CORE SAMPLING AND TESTING OF CONCRETE
While Rebound Hammer, CAPO/Pullout, Windsor probe and ultrasonic pulse velocity tests give indirect evidence of concrete quality, a more direct assessment on strength can be made by core sampling and testing. Cores are usually cut by means of a rotary cutting tool with diamond bits. In this manner, a cylindrical specimen is obtained usually with its ends being uneven, parallel and square and sometimes with embedded pieces of reinforcement. The cores are visually described and photographed, giving specific attention to compaction, distribution of aggregates, presence of steel etc. the core should then be soaked in water, capped with molten sulpher to make its ends plane, parallel, at right angle and then tested in compression in a moist condition as per BS 1881: Part 4: 1970 or ASTM C 42-77. The core samples can also be used for the following:
- Strength and density determination
- Depth of carbonation of concrete
- Chemical analysis
- Water/gas permeability
- Petrographic analysis
- ASHTO Chloride permeability test
Fig: Instrument showing core cutting
Fig: Concrete Core
The strength of a test specimen depends on its shape, proportions and size. The influence of height/diameter (H/D) ratio on the recorded strength of cylinder is an established fact. Strength of core have to be related to the standard cylinder strengths, i.e. for H/D ratio of 2. Thus core should be preferably have this ration near to 2. For values of H/D less than 1, between 1 and 2, a correction factor has to be applied. Cores with H/D ratio less than 1 yield unreliable results and BS 1881: Part-4:1970 prescribes a minimum value as 0.95. The same standard specifies the use of 150mm or 100mm cores. However cores as small as 50mm are also permitted in the standards. Very small diameter cores exhibit more variability in results than larger dia cores, hence their use is generally not recommended. The general rule adopted for fixing the core size, besides the H/D ratio, is the nominal size of stone aggregate and the dia should be not less than 3 times the maximum size of stone aggregate. For diameter of core less than 3 times the size of the stone aggregate, an increased number of cores have to be tested.

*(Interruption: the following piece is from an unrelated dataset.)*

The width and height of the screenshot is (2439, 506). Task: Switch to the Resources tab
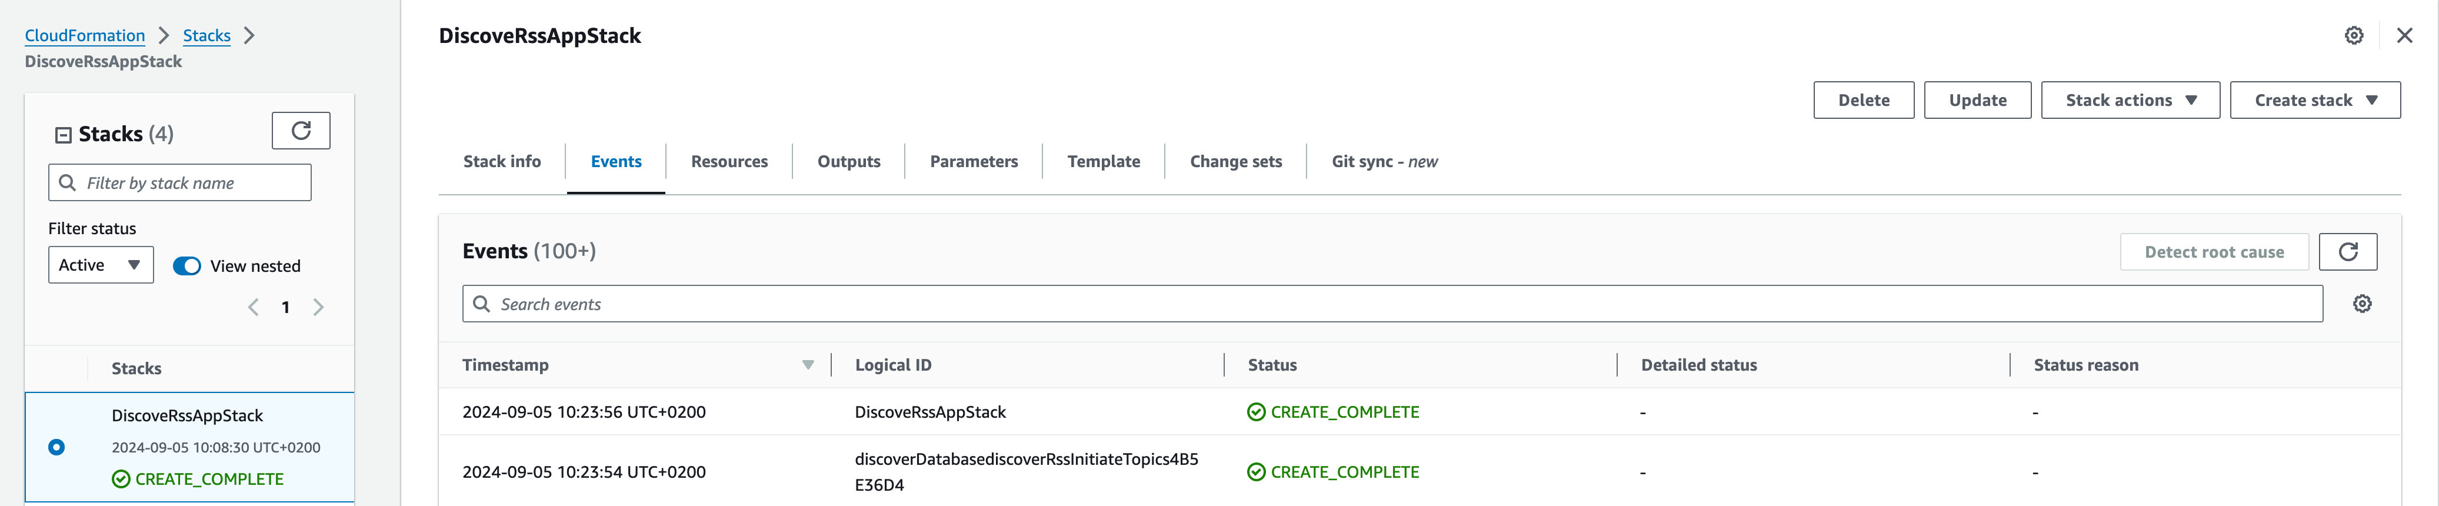click(x=729, y=162)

Following are the factors which affect the compressive strength of extracted concrete cores:
- Size of stone aggregate: If the ratio of diameter of core to maximum size of stone aggregate is less than 3, a reduction in strength is reported. For concrete with 20mm size aggregate, 50mm dia core has been tested to give 10% lower results than with 10mm dia cores.
- Presence of transverse reinforcement steel: It is reported that the presence of transverse steel causes a 5 to 15% reduction in compressive strength of core. The effect of embedded steel is higher on stronger concrete and as its location moves away from ends, i.e. towards the middle. However presence of steel parallel to the axis of the core is not desirable.

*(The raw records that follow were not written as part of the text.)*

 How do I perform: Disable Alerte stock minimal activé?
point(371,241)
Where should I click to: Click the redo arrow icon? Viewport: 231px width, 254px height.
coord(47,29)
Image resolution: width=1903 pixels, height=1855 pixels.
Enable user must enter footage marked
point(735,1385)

- H/D ratio: This has been already discussed above. However its value should be minimum 0.95 and maximum 2. Higher ratio would cause a reduction in strength.
- Age of concrete: No age allowance is recommended by the Concrete Society as some evidence is reported to suggest that in-situ concrete gains little strength after 28 days. Whereas others suggest that under average conditions, the increase over 28 days’ strength is 10% after 3 months, 15% after 6 months. Hence it is not easy to deal the effect of age on core strength.
- Strength of concrete: The effect in reducing the core strength appears to be higher in stronger concretes and reduction has been reported as 15% for 40 MPa concrete. However a reduction of 5 50 7% is considered reasonable.
- Drilling operations: The strength of cores is generally less than that of standard cylinders, partly as a consequence of disturbance due to vibrations during drilling operations. Whatever best precautions are taken during drilling, there is always a risk of slight damage.
- Site conditions vis-a-vis standard specimens: Because site curing is invariably inferior to curing prescribed for standard specimens, the in-situ core strength is invariably lower than the standard specimens taken and tested during concreting operations.